Each line of the data below should be restated exactly, with images left out.
★ ★ ★ ★ ★
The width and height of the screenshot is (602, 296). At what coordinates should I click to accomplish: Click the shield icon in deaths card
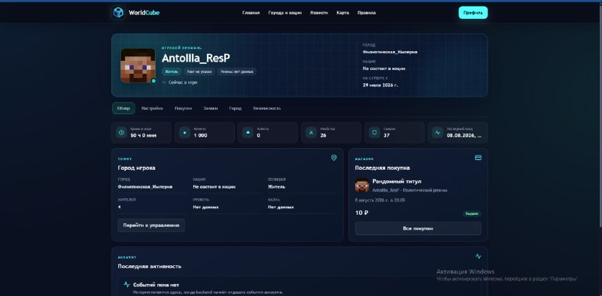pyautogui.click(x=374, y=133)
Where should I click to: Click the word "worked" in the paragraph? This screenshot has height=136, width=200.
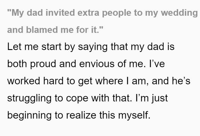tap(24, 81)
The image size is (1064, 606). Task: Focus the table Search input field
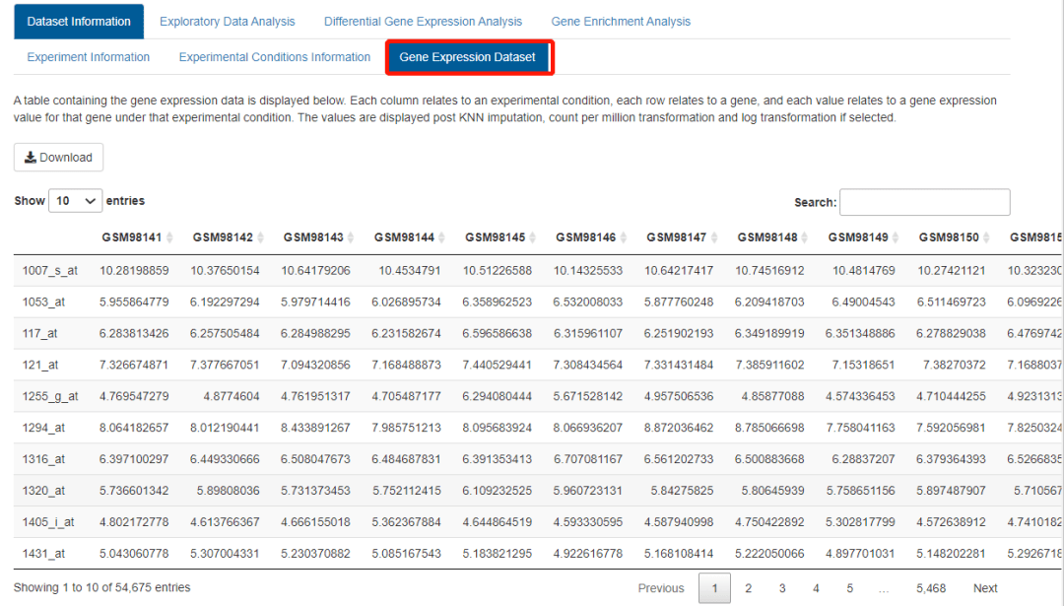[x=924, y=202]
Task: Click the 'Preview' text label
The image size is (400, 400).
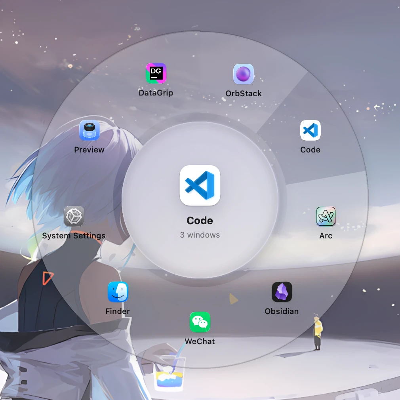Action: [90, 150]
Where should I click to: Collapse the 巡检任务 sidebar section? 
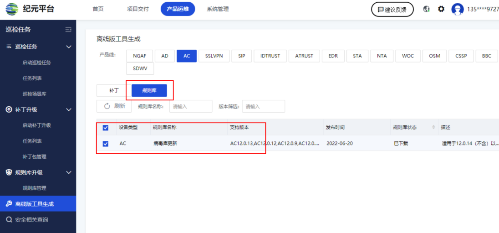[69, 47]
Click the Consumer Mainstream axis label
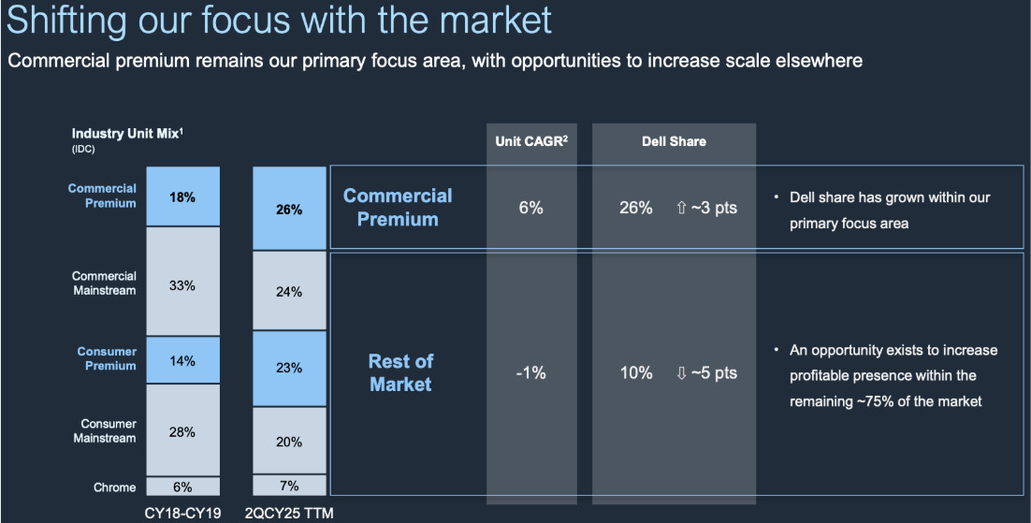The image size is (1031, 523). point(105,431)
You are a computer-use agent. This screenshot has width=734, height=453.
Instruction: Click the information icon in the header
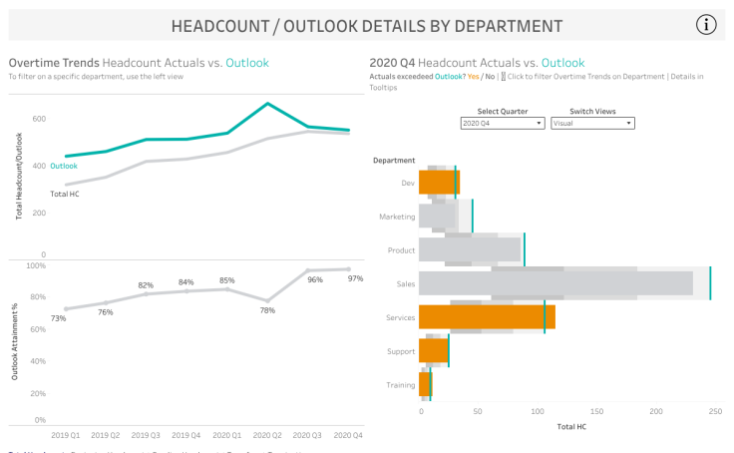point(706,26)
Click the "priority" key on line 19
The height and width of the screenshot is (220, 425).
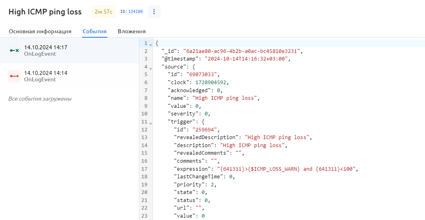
★ ★ ★ ★ ★
**Response to the exercise**
The width and height of the screenshot is (602, 296). At what coordinates should I click to accomplish: Click the shield icon in deaths card
pyautogui.click(x=374, y=133)
Where should I click to: Click the word "worked" in the paragraph? This screenshot has height=136, width=200.
tap(24, 81)
The image size is (1064, 606). Task: Focus the table Search input field
[x=924, y=202]
Task: Click the 'Preview' text label
The image size is (400, 400).
Action: [90, 150]
Where should I click to: Collapse the 巡检任务 sidebar section? 
[69, 47]
Click the Consumer Mainstream axis label
The image size is (1031, 523). point(105,431)
You are a computer-use agent. This screenshot has width=734, height=453.
Instruction: Click the information icon in the header
point(706,26)
Click the "priority" key on line 19
The height and width of the screenshot is (220, 425).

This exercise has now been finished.